2. A method as claimed in claim 1, characterised in that separate databases are used for each of said at least two languages.
3. A method as claimed in claim 2, characterised in that said dialogue is effected with only that one of said databases which contains speech information data in the language of the input speech.
4. A method as claimed in claim 2, characterised in that said dialogue is effected with that one of said databases which contains speech information in the language of the input speech, and in that, in the event that at least part of the required speech information data for a spoken response is stored in another of said databases, said method includes the further steps of effecting a dialogue with said another of the databases to obtain the required speech information data, translating the information data into the language of said one of the databases, combining the speech information data from the databases, and converting the combined speech information data into a spoken response in the language of the speech input.
5. A method as claimed in any one of the preceding claims, characterised in that speech recognition and interpretation of a speech input is effected in at least two natural languages.
6. A method as claimed in claim 5, characterised in that recognised parts, or sequences, of the speech input, resulting from said speech recognition and interpretation in the said at least two natural languages, are evaluated to determine the language of the speech input.
7. A method as claimed in claim 6, characterised in that the outcome of the evaluation process is used to determine the database with which the said dialogue is conducted to obtain the speech information data for a spoken response to the speech input.
8. A method as claimed in any one of the preceding claims, characterised in that the dialogue with a database and/or between databases is effected using a database communication language, such as SQL (Structured Query Language) .
9. A method as claimed in any one of the preceding claims characterised in that said speech recognition and interpretation includes the steps of extracting prosody information from a speech input, and obtaining dialect information from said prosody information, said dialect information being used in the conversion of said speech information data, obtained from said database, into a spoken response, the spoken responses being in the same language ane dialect as the speech input.
10. A method as claimed in claim 9, characterised in that the prosody information extract from the speech input is the fundamental tone curve of the speech input.

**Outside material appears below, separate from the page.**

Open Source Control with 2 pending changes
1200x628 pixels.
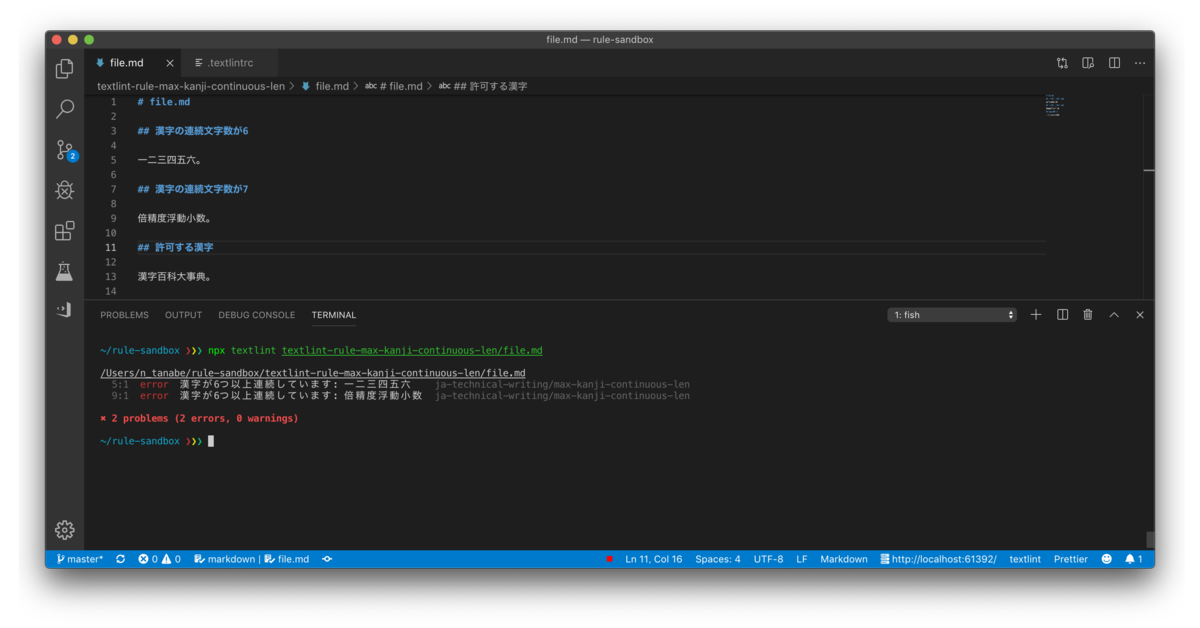(x=66, y=150)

11. A method as claimed in claim 10, characterised by the steps of determining the intonation pattern of the fundamental tone curve of the input speech and thereby the maximum and minimum values of the fundamental tone curve and their respective positions; determining the intonation pattern of the fundamental tone curve of a speech model and thereby the maximum and minimum values of the fundamental tone curve and their respective positions; comparing the intonation pattern of the input speech with the intonation pattern of the speech model to identify a time difference between the occurrence of the maximum and minimum values of the fundamental tone curves of the incoming speech in relation to the maximum and minimum values of the fundamental tone curve of the speech model, the identified time difference being indicative of dialectal characteristics of the input speech.
12. A method as claimed in claim 11, characterised in that the time difference is determined in relation to an intonation pattern reference point.

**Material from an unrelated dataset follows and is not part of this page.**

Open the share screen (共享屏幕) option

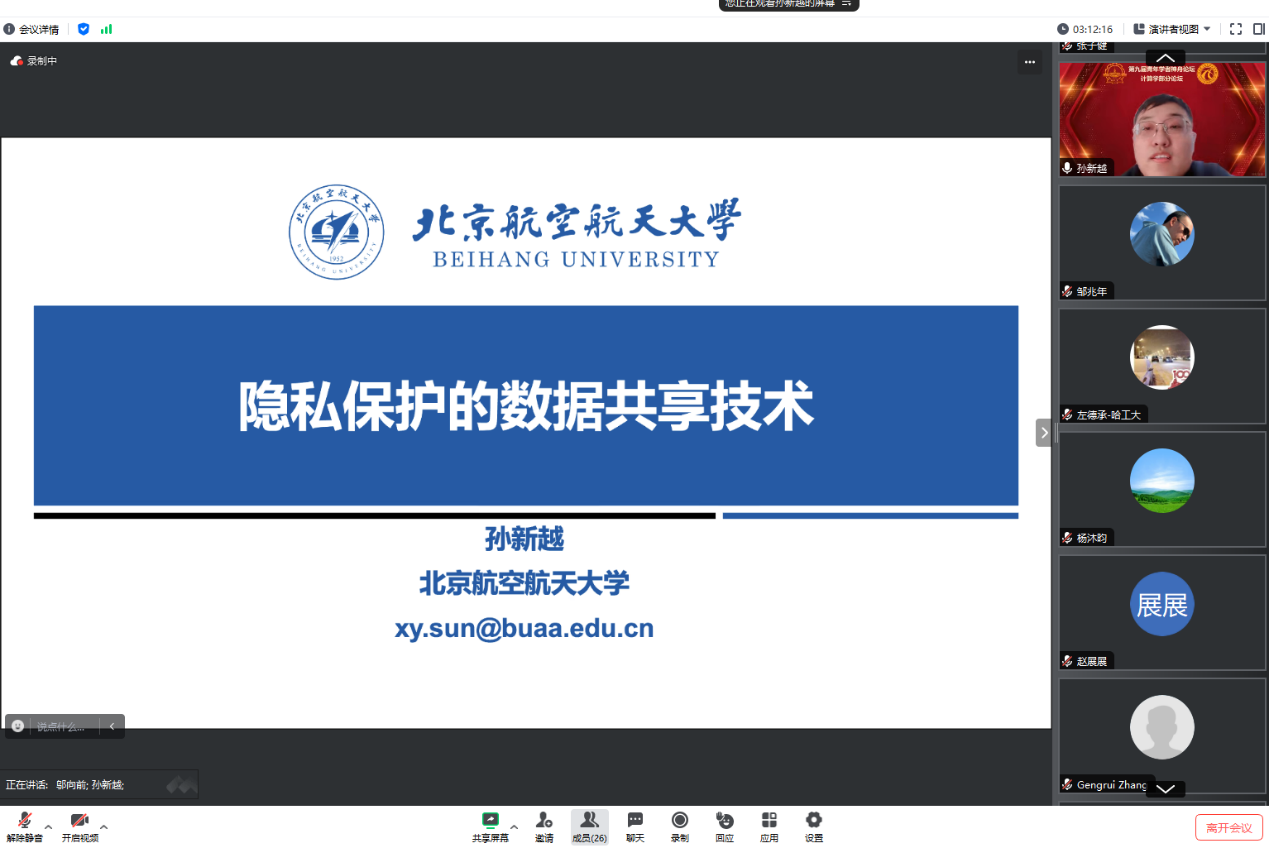tap(490, 824)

13. A method as claimed in claim 12, characterised in that the intonation pattern reference point, against which the time difference is measured, is the point at which a consonant/vowel limit occurs.
14. A method as claimed in any one of the claims 9 to 13, characterised by the step of obtaining information on sentence accents from said prosody information.

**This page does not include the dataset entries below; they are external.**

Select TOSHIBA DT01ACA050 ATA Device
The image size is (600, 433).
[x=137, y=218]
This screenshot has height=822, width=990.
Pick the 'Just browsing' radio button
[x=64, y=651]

15. A method as claimed in claim 14, characterised in that the words in the speech model are checked lexically, in that the phrases in the speech model are checked syntactically, in that the words and phrases which are not linguistically possible are excluded from the speech model, in that the orthography and phonetic transcription of the words in the speech model are checked, and in that the transcription information includes lexically abstracted accent information, of type stressed syllables, and information relating to the location of secondary accents.
16. A method as claimed in claim 15, characterised in that the accent information relates to tonal word accent I and accent II.
17. A method as claimed in any one of claims 14 to 16, characterised by the step of using said sentence accent information in the interpretation of the input speech.
18. A voice responsive communication system which utilises a method as claimed in any one of the preceding claims for providing a spoken response to a speech input to the system.
19. A speech-to-speech conversion system for providing, at the output thereof, spoken responses to speech inputs in at least two natural languages, including speech recognition means for the speech inputs; interpretation means for interpreting the content of the recognised speech inputs, and a database containing speech information data for use in the formulation of said spoken responses, characterised in that the speech information data stored in the database is in the said at least two natural languages, in that the speech recognition and interpretation means are adapted to recognise and interpret speech inputs in said at least two natural languages, and in that the system further includes evaluation means for evaluating the recognised speech inputs and determining the language of the inputs, dialogue management means for effecting a dialogue with the database to obtain said speech information data in the language of a speech input, and text-to-speech conversion means for converting the speech information data, obtained from the database, into a spoken response.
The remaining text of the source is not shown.